I know that noble Lords opposite, clearly for Party reasons (I do not put that remark forward in any cheap sense, because Parties believe in certain things), believe in free enterprise. They also however, I believe, agree to a mixed economy. If I may say so, I thought the debate lowered itself for only a slight moment when the noble Earl, Lord Jellicoe, made, I thought, a rather "snide" remark about nationalised industries by reference to travelling on three trains. I have travelled on trains throughout the world but I do not myself judge a railway structure by local inconveniences, even if they are perhaps more regular than we would wish. But I am sure the noble Earl would be one of the first to applaud the nationalised industries of this country such as the Atomic Energy Authority, gas, electricity, and many others, which have played a very dominant role, and, in fact, have given a great deal of "spin-off", for which private industry itself is grateful.

However, I look merely at the question: how best to achieve our objective?
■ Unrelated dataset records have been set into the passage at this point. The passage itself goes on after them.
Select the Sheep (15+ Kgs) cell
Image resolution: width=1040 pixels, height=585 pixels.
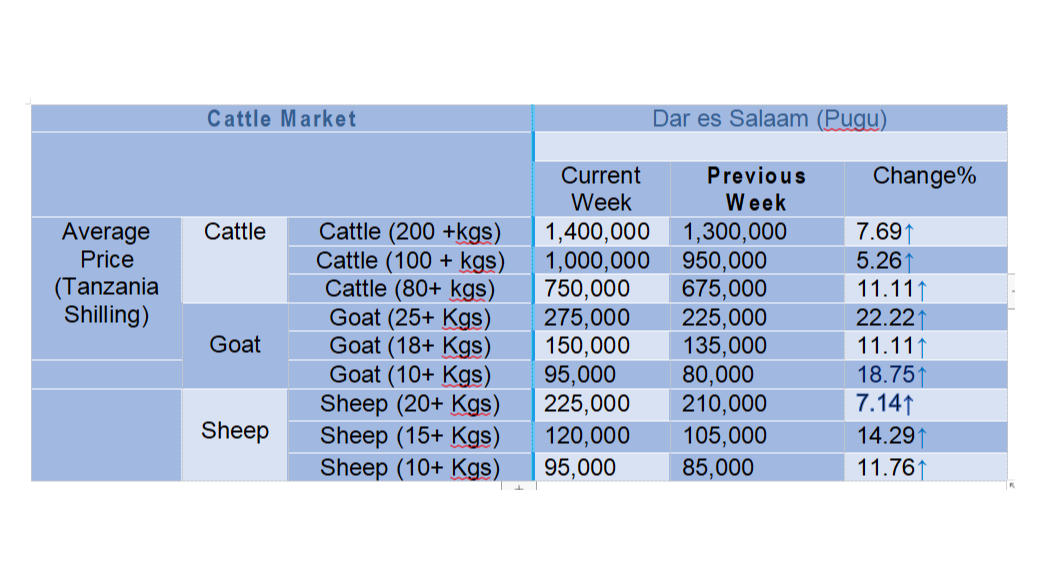410,436
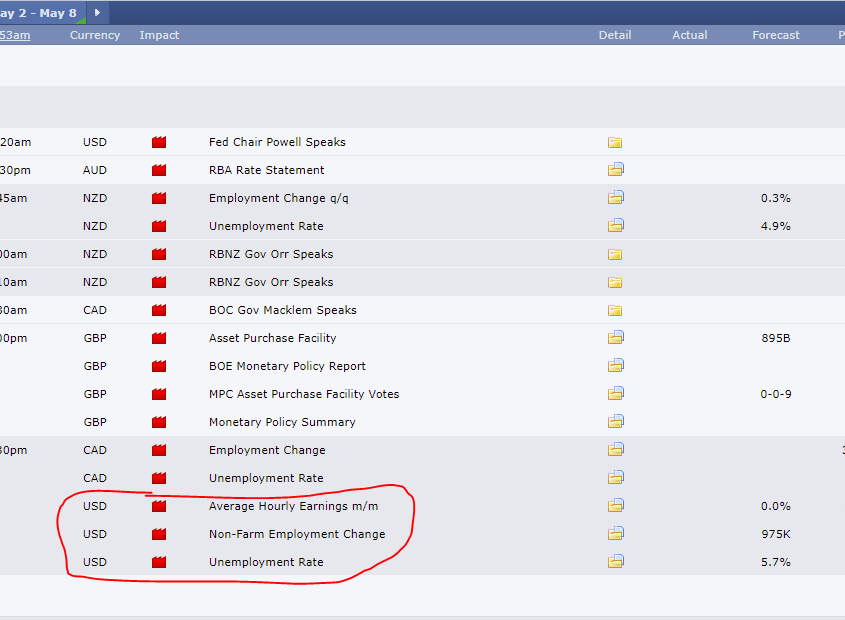Open detail folder for Fed Chair Powell Speaks
The height and width of the screenshot is (620, 845).
615,142
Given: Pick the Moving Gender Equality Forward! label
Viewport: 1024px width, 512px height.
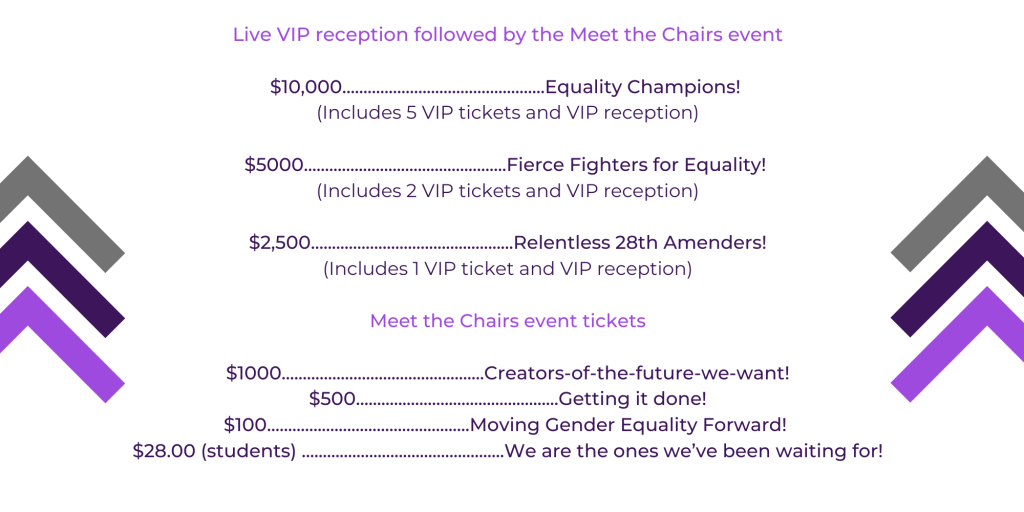Looking at the screenshot, I should (628, 425).
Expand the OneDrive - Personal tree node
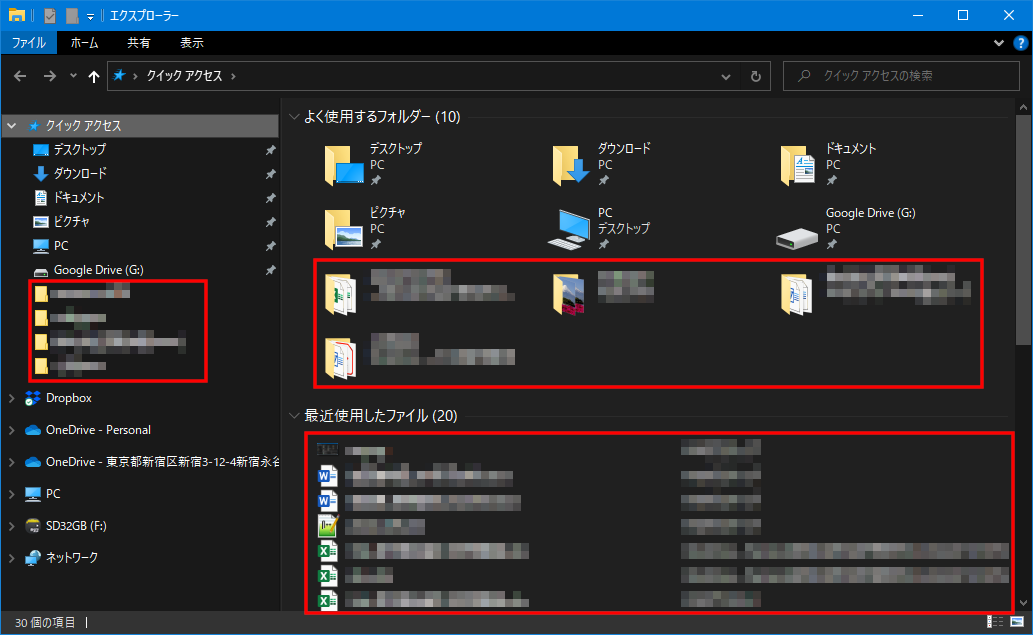Screen dimensions: 1033x635 click(x=11, y=430)
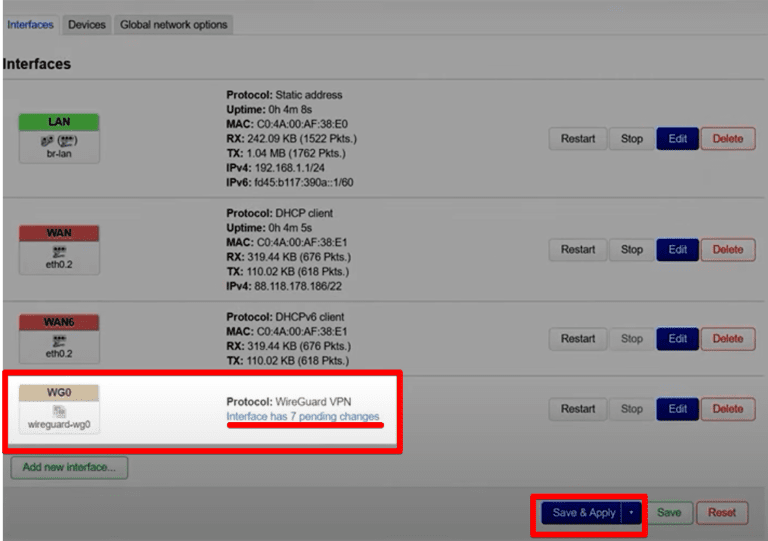Open the 7 pending changes link
The image size is (768, 541).
[x=303, y=417]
If I were the director of (shall we say?) a big electricity generating manufacturing firm and I wished to see development, not only of my company but of my industry, I would say that this desire is what has brought about mergers. Mergers have been brought about by people who wish to see not only their own firms but their own industry, and indeed their country, develop. Mergers have always been about ownership, because without ownership one cannot get the development, the drive, the co-ordination and planning and, in many cases, the capital that are so necessary for that development.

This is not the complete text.